Derrière tout cela, il y a bien sûr le changement climatique. C’est-à-dire nous. Nous qui rejetons massivement des gaz à effet de serre depuis plus deux siècles afin d’alimenter la machine folle de la croissance. Le pétrole, le charbon, les gaz naturels sont les drogues de pays riches… Nous réchauffons la Planète. On commençait à s’en douter il y a 70 ans, c’est devenu une certitude depuis maintenant 40 ans. Malgré les cris d’alarme des scientifiques, il n’y a toujours rien de concret de fait dans le monde pour freiner le plus vite possible cette avidité pour les énergies fossiles. D’ailleurs, c’est consternant, c’est le contraire qui se passe : il n’y a jamais eu autant d’émissions de gaz à effet de serre que dans les années 2010. Pourtant, toutes les années les plus chaudes jamais enregistrées étaient au cours de la même décennie.
2020 a commencé dans un bûcher incontrôlable en Australie. Des feux qui dévoraient ses plus belles forêts dès l’automne 2019 (soit le printemps en Australie) et qui, au total, firent disparaître des milliards d’êtres vivants — mammifères, reptiles, amphibiens, oiseaux, insectes… —, d’après les estimations des scientifiques. Ce sont les mêmes causes qui ont allumé ces incendies. Et là aussi l’été austral 2019-2020 succédait à un autre été qui comptait un nombre incalculable de feux. Puis la pluie est revenue, elle a arrosé les terres noircies tandis que le feu revenait en Californie.
Australie, Californie, à chaque fois cela se déroule dans des régions au climat méditerranéen, quoique…, comme on peut le voir en ce moment dans l’Ouest américain, cela touche de plus en plus les grandes forêts boréales, elles aussi prêtes à se consumer, meurtries par des années de sécheresse.
Ce spectacle de la nature dévastée par les flammes, on le voit aussi, désormais, dans des régions où l’on n’aurait jamais imaginé, il y a 40 ans (ou alors exceptionnellement), être la proie des flammes. L’Arctique notamment. Des feux visibles depuis l’espace ont défrayé la chronique depuis le début de l’année.
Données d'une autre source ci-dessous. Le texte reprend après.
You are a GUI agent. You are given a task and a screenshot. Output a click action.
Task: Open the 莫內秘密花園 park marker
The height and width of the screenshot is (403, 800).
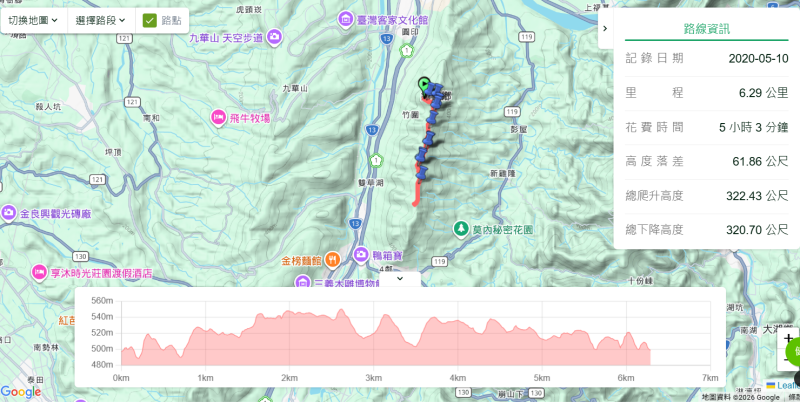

On ne les arrête plus, ils dévorent tout sur leur passage.
Mais comme si cela n’était pas assez, des hommes continuent de mettre volontairement le feu à des forêts millénaires, sous les tropiques, brulant les dernières étendues sauvages et primaires pour s’accaparer des terres, et ainsi agrandir encore les troupeaux de bovins, les champs de soja qui les nourriront, et planter à l’infini des palmiers à huile. Toujours dans l’idée de servir le dieu de la croissance.
Les dégâts sont immenses. Les chercheurs nous avertissent que « ce n’est que le début ». Que les années 2030 seront certainement bien pires ! Étrangement, nous faisons tout pour que ce soit le cas. Sans doute que les décideurs pensent qu’il sera toujours possible de remédier à ces destructions. Que les scientifiques trouveront une solution. Avec la géoingéniérie, par exemple. Ce que les scientifiques considèrent comme un jeu dangereux et déconseillent.